HOLD IT

Siang hari yang terik, Shannon berada di pinggir jalan dan hendak menyebrang. Lampu hijau menyala tinggal lima detik lagi, Shannon sempat bingung apakah ia harus menyebrang dan berlari sekarang atau nanti. Akhirnya Shannon pun nekat melangkahkan kakinya. Tinn! Klakson mobil terdengar nyaring saat Shannon hendak menyeberang, tapi sigap ada tangan yang menariknya ke tepian lagi sehingga mobil yang hendak menabrak Shannon tadi berjalan berlalu begitu saja sementara Shannon masih memejamkan matanya ketakutan, tapi sekarang Shannon ada di pelukan seseorang. Ia masih ketakutan bahkan wajahnya memucat seketika.

“Shan, you okay? Shannon?” tanya seseorang yang mendekap Shannon kali ini. Mata Shannon perlahan terbuka, ia sedikit mendongak, mendapati Raymond ada di sana. Kaki Shannon langsung terasa lemas, tubuh Shannon hampir terjatuh terduduk begitu saja, tapi sigap Raymond menyangganya dan menahan tubuh Shannon.

“Duduk disitu dulu, ayo.” Raymond pun menuntun dan menggandeng Shannon untuk duduk di sebuah bangku di depan toko buku di depan kampus mereka itu. Raymond mengeluarkan sebotol air mineral dari tasnya dan membukakannya lalu memberikannya kepada Shannon.

“Diminum dulu, tenangin diri dulu. Netralin napas kamu.” Raymond berkata lembut sambil menepuk pundak Shannon beberapa kali. Shannon pun menuruti apa yang Raymond katakan. Shannon meneguk minuman itu lalu menetralkan dan mengatur napasnya.

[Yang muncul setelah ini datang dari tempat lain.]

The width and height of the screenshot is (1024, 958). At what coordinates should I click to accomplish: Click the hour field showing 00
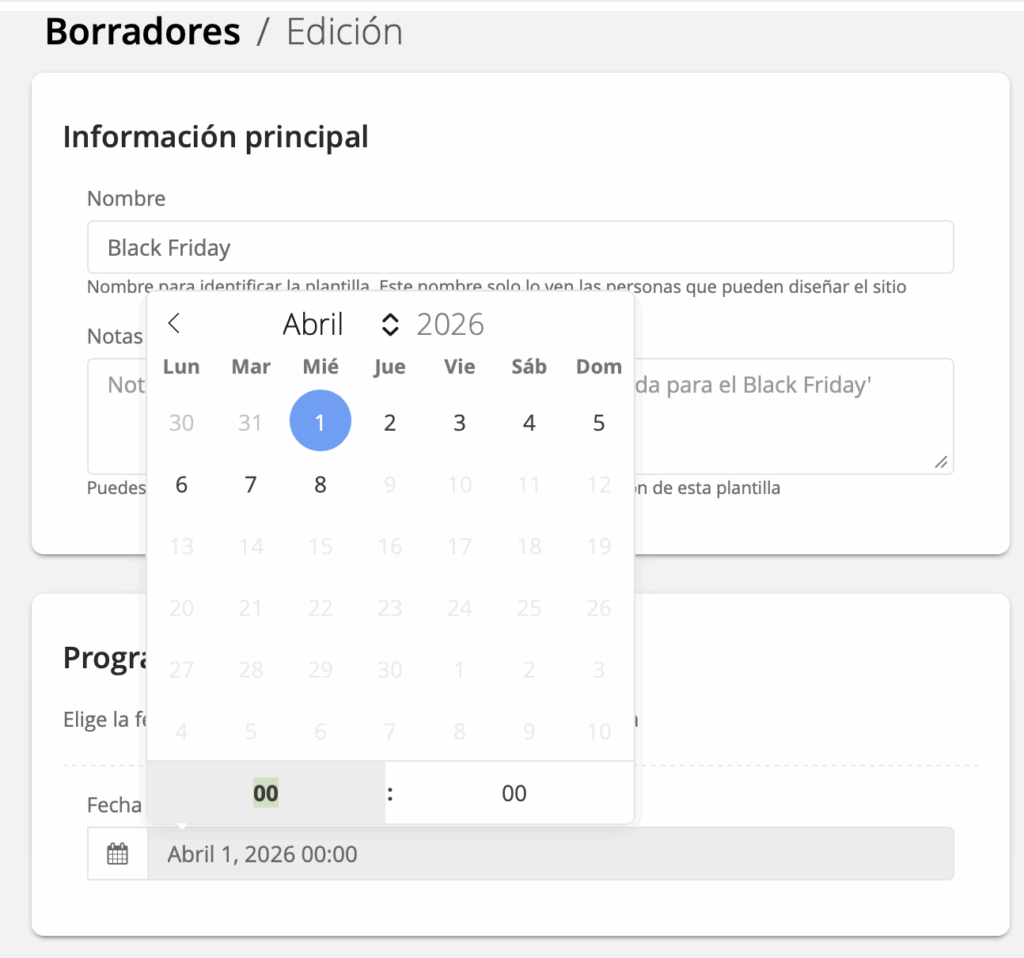point(266,793)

“Kaget banget pasti tadi, ya?” tanya Raymond, Shannon hanya mengangguk. Raymond melihat jelas peluh membasahi wajah Shannon, ia pun mengeluarkan sapu tangannya dan menyeka wajah Shannon yang berpeluh.

“You’re safe now, nggak papa.”

Tangan Shannon pun refleks memegang pergelangan tangan Raymond dan membuat gerakan tangan Raymond terhenti. “Makasih kak, aku aja,” kata Shannon sambil meraih sapu tangan itu dan menyeka keringat yang membasahinya.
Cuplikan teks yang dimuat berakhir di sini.